» Problem requirements:
An exact copy of the records is required, minus the pictures they hold.

(Stored data)
------------

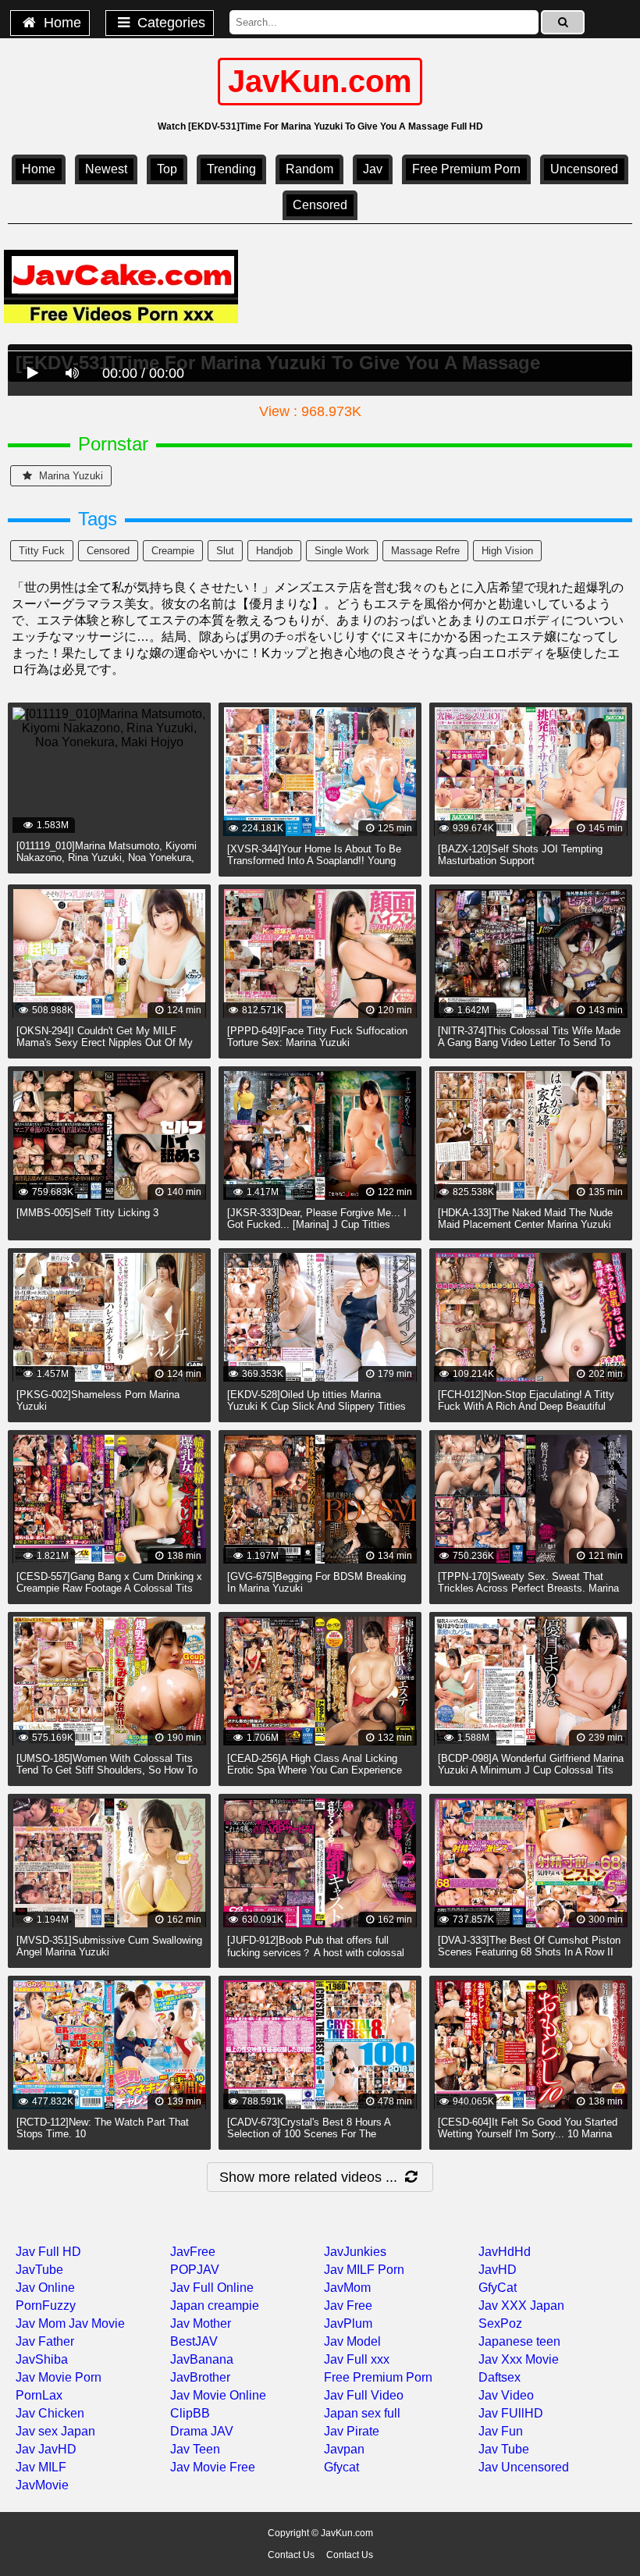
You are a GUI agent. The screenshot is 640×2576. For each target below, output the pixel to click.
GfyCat (497, 2287)
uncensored (584, 169)
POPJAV (194, 2269)
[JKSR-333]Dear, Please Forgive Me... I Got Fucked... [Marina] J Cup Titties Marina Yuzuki (317, 1224)
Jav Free (348, 2305)
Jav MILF (41, 2467)
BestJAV (194, 2341)
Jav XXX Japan (521, 2305)
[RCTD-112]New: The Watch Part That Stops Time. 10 (102, 2128)
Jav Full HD (48, 2251)
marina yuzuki (69, 476)
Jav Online (45, 2287)
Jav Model (352, 2341)
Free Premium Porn (466, 169)
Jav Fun (500, 2431)
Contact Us (291, 2554)
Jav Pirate (351, 2431)
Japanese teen (519, 2341)
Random (309, 169)
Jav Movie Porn (58, 2377)
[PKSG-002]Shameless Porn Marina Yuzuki (98, 1400)
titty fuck (42, 551)
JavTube (39, 2269)
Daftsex (499, 2377)
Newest (106, 169)
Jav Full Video (364, 2395)
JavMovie (42, 2485)
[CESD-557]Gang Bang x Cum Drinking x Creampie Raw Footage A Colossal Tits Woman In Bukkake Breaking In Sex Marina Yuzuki (109, 1594)
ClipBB (190, 2413)
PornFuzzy (46, 2305)
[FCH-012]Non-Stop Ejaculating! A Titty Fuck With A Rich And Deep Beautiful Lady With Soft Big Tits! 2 (526, 1406)
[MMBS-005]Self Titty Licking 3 (87, 1213)
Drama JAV (201, 2431)
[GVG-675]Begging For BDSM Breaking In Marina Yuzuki (316, 1582)
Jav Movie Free (212, 2467)
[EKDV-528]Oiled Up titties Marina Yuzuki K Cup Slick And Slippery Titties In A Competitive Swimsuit (316, 1406)
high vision (507, 551)
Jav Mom (41, 2323)
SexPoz (500, 2323)
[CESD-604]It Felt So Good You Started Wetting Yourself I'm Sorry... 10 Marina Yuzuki (527, 2133)
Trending (231, 169)
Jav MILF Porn (364, 2269)
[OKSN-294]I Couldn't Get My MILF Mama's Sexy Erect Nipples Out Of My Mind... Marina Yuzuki (104, 1042)
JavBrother (200, 2377)
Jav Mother (200, 2323)
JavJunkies (355, 2251)
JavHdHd (504, 2251)
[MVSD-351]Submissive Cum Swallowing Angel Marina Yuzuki (109, 1946)
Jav (372, 169)
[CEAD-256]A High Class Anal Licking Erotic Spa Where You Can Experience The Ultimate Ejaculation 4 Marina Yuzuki (314, 1775)
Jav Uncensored (523, 2467)
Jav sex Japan (55, 2431)
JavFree (192, 2251)
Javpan (344, 2449)
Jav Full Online (212, 2287)
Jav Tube (503, 2449)
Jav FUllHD (510, 2413)
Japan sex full (362, 2413)
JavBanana (201, 2359)
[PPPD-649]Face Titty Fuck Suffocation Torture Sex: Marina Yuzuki (317, 1036)
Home (60, 22)
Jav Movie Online (218, 2395)
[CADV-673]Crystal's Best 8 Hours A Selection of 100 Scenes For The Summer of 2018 (308, 2133)
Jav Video (506, 2395)
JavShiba (42, 2359)
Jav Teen (195, 2449)
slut (225, 551)
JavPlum (348, 2323)
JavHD (497, 2269)
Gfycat (341, 2467)
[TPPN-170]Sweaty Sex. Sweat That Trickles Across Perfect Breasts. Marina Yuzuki (528, 1588)
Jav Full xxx (356, 2359)
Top (167, 169)
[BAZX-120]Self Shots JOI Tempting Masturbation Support (520, 854)
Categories (169, 22)
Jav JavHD (46, 2449)
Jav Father (45, 2341)
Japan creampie (214, 2305)
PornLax (39, 2395)
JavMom (347, 2287)
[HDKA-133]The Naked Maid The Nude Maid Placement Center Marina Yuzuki (525, 1218)
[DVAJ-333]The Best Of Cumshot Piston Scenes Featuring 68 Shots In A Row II (529, 1946)
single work (342, 551)
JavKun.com (320, 81)
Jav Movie (97, 2323)
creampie (172, 551)
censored (320, 205)
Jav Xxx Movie (518, 2359)
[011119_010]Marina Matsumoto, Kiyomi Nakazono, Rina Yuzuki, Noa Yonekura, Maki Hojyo (106, 857)
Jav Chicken (50, 2413)
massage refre (425, 551)
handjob (274, 551)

------------

» Expected answer:
You are a GUI agent. The screenshot is 640×2576. For each target below, output the pixel to click.
GfyCat (497, 2287)
uncensored (584, 169)
POPJAV (194, 2269)
[JKSR-333]Dear, Please Forgive Me... I Got Fucked... [Marina] J Cup Titties Marina Yuzuki (317, 1224)
Jav Free (348, 2305)
Jav MILF (41, 2467)
BestJAV (194, 2341)
Jav XXX Japan (521, 2305)
[RCTD-112]New: The Watch Part That Stops Time. 10 (102, 2128)
Jav Full HD (48, 2251)
marina yuzuki (69, 476)
Jav Online (45, 2287)
Jav Model (352, 2341)
Free Premium Porn (466, 169)
Jav Fun (500, 2431)
Contact Us (291, 2554)
Jav Pirate (351, 2431)
Japanese teen (519, 2341)
Random (309, 169)
Jav Movie Porn (58, 2377)
[PKSG-002]Shameless Porn Marina Yuzuki (98, 1400)
titty fuck (42, 551)
JavTube (39, 2269)
Daftsex (499, 2377)
Newest (106, 169)
Jav Full Video (364, 2395)
JavMovie (42, 2485)
[CESD-557]Gang Bang x Cum Drinking x Creampie Raw Footage A Colossal Tits Woman In Bukkake Breaking In Sex Marina Yuzuki (109, 1594)
ClipBB (190, 2413)
PornFuzzy (46, 2305)
[FCH-012]Non-Stop Ejaculating! A Titty Fuck With A Rich And Deep Beautiful Lady With Soft Big Tits! 2 (526, 1406)
[MMBS-005]Self Titty Licking 3 (87, 1213)
Drama JAV (201, 2431)
[GVG-675]Begging For BDSM Breaking In Marina Yuzuki (316, 1582)
Jav Movie Free (212, 2467)
[EKDV-528]Oiled Up titties Marina Yuzuki K Cup Slick And Slippery Titties In A Competitive Swimsuit (316, 1406)
high vision (507, 551)
Jav Mom (41, 2323)
SexPoz (500, 2323)
[CESD-604]It Felt So Good You Started Wetting Yourself I'm Sorry... 10 Marina Yuzuki (527, 2133)
Trending (231, 169)
Jav MILF Porn (364, 2269)
[OKSN-294]I Couldn't Get My MILF Mama's Sexy Erect Nipples Out Of My Mind... Marina Yuzuki (104, 1042)
JavBrother (200, 2377)
Jav Mother (200, 2323)
JavJunkies (355, 2251)
JavHdHd (504, 2251)
[MVSD-351]Submissive Cum Swallowing Angel Marina Yuzuki (109, 1946)
Jav (372, 169)
[CEAD-256]A High Class Anal Licking Erotic Spa Where You Can Experience The Ultimate Ejaculation 4 Marina Yuzuki (314, 1775)
Jav Uncensored (523, 2467)
Jav sex Japan (55, 2431)
JavFree (192, 2251)
Javpan (344, 2449)
Jav Full Online (212, 2287)
Jav Tube (503, 2449)
Jav FUllHD (510, 2413)
Japan sex full (362, 2413)
JavBanana (201, 2359)
[PPPD-649]Face Titty Fuck Suffocation Torture Sex: Marina Yuzuki (317, 1036)
Home (60, 22)
Jav Movie Online (218, 2395)
[CADV-673]Crystal's Best 8 Hours A Selection of 100 Scenes For The Summer of 2018 (308, 2133)
Jav Video (506, 2395)
JavShiba (42, 2359)
Jav Teen (195, 2449)
slut (225, 551)
JavPlum (348, 2323)
JavHD (497, 2269)
Gfycat (341, 2467)
[TPPN-170]Sweaty Sex. Sweat That Trickles Across Perfect Breasts. Marina Yuzuki (528, 1588)
Jav Full xxx (356, 2359)
Top (167, 169)
[BAZX-120]Self Shots JOI Tempting Masturbation Support (520, 854)
Categories (169, 22)
Jav JavHD (46, 2449)
Jav Father (45, 2341)
Japan creampie (214, 2305)
PornLax (39, 2395)
JavMom (347, 2287)
[HDKA-133]The Naked Maid The Nude Maid Placement Center Marina Yuzuki (525, 1218)
[DVAJ-333]The Best Of Cumshot Piston Scenes Featuring 68 Shots In A Row II (529, 1946)
single work (342, 551)
JavKun.com (320, 81)
Jav Movie (97, 2323)
creampie (172, 551)
censored (320, 205)
Jav Xxx Movie (518, 2359)
[011119_010]Marina Matsumoto, Kiyomi Nakazono, Rina Yuzuki, Noa Yonekura, Maki Hojyo (106, 857)
Jav Chicken (50, 2413)
massage refre (425, 551)
handjob (274, 551)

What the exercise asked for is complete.